=== Your goal ===
Repeat word for word the opening stretch of the entries, from the first line through the line containing "The height and width of the screenshot is (658, 964).".

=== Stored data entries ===
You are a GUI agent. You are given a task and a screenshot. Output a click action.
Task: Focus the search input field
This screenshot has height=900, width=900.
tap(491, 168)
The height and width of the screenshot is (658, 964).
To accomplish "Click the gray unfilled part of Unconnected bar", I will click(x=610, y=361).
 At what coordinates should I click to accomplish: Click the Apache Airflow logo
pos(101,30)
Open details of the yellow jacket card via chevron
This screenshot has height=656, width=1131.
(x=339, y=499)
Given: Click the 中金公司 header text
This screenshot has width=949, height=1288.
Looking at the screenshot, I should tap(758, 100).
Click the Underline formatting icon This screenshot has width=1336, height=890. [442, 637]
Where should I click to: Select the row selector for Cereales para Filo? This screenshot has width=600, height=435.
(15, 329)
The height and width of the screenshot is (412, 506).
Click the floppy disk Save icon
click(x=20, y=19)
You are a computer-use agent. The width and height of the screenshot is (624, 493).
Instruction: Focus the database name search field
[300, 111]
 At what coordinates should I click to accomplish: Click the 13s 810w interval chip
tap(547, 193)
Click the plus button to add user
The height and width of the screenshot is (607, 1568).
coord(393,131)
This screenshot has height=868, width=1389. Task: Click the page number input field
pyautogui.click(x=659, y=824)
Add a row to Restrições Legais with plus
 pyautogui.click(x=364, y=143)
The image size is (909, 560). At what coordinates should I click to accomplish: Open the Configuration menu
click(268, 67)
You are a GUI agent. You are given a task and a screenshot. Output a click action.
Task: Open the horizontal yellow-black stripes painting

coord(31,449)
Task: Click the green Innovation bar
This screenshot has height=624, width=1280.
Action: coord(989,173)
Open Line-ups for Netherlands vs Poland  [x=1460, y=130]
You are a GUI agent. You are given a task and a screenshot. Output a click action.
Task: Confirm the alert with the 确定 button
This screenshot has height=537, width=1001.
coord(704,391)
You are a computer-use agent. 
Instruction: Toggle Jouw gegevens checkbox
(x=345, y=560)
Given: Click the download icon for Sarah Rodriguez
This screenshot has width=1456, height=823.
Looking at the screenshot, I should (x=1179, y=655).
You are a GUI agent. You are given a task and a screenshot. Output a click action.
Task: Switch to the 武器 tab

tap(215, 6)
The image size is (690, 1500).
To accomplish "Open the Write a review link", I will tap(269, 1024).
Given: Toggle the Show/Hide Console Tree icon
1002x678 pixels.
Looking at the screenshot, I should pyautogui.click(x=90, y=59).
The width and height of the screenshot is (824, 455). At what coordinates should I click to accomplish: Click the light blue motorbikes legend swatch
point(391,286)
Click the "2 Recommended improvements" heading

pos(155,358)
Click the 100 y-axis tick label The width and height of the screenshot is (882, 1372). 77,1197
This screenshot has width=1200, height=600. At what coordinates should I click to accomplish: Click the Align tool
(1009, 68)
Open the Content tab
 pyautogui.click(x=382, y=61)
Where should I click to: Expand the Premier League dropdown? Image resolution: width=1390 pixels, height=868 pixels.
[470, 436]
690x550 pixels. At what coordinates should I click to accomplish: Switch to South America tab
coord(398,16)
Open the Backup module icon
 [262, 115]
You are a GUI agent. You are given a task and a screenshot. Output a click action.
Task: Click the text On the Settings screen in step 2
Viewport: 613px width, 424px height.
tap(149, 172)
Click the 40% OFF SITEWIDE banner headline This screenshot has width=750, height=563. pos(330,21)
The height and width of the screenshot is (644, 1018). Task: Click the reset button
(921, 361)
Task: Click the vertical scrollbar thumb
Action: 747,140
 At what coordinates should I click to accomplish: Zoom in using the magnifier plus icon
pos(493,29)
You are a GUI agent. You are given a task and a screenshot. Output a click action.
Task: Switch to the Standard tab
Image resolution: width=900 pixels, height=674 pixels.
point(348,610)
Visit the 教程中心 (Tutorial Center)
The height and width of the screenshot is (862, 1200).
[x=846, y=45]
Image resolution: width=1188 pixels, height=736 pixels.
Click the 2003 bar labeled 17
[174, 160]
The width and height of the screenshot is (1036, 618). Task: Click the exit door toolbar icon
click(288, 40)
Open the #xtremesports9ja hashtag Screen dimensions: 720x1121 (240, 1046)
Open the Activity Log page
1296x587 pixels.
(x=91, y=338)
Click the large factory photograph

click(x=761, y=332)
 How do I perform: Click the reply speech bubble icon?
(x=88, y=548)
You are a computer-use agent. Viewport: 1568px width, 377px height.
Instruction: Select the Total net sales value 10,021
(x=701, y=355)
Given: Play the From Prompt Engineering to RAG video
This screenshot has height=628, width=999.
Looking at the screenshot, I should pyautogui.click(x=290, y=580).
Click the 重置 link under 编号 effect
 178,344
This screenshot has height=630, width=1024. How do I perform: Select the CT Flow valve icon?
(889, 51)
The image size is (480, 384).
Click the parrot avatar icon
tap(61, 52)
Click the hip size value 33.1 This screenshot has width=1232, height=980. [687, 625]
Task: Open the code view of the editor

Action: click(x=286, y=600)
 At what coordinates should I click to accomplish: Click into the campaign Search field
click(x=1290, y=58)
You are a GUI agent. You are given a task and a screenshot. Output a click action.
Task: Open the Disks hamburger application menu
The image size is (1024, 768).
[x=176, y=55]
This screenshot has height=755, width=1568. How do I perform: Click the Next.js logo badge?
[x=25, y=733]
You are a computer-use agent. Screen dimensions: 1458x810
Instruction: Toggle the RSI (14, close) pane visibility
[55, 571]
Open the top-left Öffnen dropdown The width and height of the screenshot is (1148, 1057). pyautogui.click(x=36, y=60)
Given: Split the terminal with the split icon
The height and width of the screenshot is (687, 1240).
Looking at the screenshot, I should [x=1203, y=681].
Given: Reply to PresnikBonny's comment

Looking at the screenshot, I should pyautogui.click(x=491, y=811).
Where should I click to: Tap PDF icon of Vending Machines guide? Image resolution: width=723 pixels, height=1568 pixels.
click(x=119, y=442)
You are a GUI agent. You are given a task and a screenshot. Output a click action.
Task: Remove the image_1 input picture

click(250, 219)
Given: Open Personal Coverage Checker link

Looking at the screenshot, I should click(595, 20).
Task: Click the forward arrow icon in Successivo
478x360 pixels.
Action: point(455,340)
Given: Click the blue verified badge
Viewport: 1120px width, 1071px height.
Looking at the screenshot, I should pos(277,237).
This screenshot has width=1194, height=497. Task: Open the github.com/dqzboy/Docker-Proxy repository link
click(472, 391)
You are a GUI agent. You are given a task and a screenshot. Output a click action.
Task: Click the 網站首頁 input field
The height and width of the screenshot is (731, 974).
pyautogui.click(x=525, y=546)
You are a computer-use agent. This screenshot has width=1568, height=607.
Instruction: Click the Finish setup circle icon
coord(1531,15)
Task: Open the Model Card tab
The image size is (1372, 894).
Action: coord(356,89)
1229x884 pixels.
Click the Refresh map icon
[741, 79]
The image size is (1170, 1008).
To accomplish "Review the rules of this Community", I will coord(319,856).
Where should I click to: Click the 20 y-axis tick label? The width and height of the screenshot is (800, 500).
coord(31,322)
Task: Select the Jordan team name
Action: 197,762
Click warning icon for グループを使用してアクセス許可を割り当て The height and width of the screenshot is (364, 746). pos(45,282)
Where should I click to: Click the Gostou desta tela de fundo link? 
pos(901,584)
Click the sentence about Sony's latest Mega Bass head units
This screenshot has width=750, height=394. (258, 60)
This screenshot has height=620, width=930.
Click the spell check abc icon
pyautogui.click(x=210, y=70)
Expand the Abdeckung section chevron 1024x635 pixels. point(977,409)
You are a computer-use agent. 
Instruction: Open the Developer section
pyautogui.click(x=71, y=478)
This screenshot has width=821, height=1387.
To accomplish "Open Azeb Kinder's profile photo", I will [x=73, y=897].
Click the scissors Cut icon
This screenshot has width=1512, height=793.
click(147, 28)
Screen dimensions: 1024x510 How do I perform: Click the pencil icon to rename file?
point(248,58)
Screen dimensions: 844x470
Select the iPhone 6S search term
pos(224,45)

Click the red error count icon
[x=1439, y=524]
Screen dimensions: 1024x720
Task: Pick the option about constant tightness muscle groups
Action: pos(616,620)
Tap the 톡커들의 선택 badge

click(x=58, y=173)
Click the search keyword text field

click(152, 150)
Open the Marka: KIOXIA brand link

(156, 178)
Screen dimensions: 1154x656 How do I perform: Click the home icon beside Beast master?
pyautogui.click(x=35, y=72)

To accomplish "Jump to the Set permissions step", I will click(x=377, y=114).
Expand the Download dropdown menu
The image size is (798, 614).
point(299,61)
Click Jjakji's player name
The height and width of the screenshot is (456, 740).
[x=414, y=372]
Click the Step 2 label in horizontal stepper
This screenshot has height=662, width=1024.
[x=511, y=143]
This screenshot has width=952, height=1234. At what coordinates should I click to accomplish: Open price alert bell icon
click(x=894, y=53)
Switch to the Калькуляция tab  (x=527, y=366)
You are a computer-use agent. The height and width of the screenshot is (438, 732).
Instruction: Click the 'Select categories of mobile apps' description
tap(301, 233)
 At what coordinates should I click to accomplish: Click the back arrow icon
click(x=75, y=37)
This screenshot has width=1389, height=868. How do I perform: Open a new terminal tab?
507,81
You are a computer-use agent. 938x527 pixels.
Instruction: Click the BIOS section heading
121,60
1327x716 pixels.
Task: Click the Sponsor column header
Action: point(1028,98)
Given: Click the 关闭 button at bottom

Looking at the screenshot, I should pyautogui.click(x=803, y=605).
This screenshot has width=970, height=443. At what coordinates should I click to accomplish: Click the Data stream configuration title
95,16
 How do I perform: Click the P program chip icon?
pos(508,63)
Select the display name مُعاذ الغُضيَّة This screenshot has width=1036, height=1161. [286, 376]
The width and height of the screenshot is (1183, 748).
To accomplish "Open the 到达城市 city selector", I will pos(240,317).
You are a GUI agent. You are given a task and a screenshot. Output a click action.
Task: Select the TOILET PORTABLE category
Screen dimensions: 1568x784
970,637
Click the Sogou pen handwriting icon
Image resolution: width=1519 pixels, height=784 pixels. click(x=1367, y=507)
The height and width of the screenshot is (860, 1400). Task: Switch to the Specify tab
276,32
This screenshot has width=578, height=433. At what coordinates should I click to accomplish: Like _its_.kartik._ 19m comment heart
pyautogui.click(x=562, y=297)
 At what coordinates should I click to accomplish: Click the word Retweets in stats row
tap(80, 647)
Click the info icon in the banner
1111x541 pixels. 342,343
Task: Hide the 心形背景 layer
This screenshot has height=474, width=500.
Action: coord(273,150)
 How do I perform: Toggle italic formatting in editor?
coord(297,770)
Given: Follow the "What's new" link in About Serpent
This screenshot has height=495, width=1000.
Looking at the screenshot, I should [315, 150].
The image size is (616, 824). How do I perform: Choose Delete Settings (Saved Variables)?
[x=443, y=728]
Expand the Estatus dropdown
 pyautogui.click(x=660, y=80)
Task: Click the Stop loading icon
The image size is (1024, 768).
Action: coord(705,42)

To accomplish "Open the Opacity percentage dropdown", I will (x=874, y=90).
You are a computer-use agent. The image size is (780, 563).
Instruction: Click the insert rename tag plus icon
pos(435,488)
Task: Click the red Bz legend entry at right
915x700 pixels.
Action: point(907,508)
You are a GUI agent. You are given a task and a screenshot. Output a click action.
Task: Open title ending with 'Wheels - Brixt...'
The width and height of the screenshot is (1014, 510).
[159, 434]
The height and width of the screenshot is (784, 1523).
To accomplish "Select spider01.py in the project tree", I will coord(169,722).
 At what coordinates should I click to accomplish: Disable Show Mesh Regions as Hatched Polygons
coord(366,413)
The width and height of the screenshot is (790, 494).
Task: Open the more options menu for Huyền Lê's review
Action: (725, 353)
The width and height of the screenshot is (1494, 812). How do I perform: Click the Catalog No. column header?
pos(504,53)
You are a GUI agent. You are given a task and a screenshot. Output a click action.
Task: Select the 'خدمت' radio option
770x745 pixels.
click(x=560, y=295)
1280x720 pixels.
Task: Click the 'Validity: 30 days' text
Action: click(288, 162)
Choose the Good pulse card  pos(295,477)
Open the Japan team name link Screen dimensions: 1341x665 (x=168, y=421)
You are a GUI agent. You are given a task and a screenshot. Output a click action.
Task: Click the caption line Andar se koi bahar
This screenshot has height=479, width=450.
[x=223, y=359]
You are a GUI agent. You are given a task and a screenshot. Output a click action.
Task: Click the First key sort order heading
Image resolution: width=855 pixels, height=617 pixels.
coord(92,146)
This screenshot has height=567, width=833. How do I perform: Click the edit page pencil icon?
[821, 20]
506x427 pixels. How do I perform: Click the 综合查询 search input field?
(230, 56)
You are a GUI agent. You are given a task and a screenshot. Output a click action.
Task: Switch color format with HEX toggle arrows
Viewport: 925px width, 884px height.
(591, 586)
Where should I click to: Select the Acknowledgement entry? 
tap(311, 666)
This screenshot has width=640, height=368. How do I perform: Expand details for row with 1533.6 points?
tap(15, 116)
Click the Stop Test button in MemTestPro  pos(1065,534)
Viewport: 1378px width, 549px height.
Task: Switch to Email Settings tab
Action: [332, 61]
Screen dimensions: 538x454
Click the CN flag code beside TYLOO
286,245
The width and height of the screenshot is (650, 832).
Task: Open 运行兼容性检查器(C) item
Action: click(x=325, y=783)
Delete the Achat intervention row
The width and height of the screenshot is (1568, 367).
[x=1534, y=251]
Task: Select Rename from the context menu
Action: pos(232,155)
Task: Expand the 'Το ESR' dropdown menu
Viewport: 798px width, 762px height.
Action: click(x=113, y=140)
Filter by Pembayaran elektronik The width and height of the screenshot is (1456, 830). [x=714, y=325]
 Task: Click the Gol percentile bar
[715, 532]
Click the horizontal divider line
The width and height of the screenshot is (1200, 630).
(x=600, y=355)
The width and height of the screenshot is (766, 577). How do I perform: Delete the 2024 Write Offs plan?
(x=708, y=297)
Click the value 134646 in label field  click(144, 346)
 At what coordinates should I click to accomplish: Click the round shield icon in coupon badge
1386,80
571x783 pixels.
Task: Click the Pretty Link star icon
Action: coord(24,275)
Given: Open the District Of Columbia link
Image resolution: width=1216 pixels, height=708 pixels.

=== Expected answer ===
You are a GUI agent. You are given a task and a screenshot. Output a click action.
Task: Focus the search input field
This screenshot has height=900, width=900.
tap(491, 168)
The height and width of the screenshot is (658, 964).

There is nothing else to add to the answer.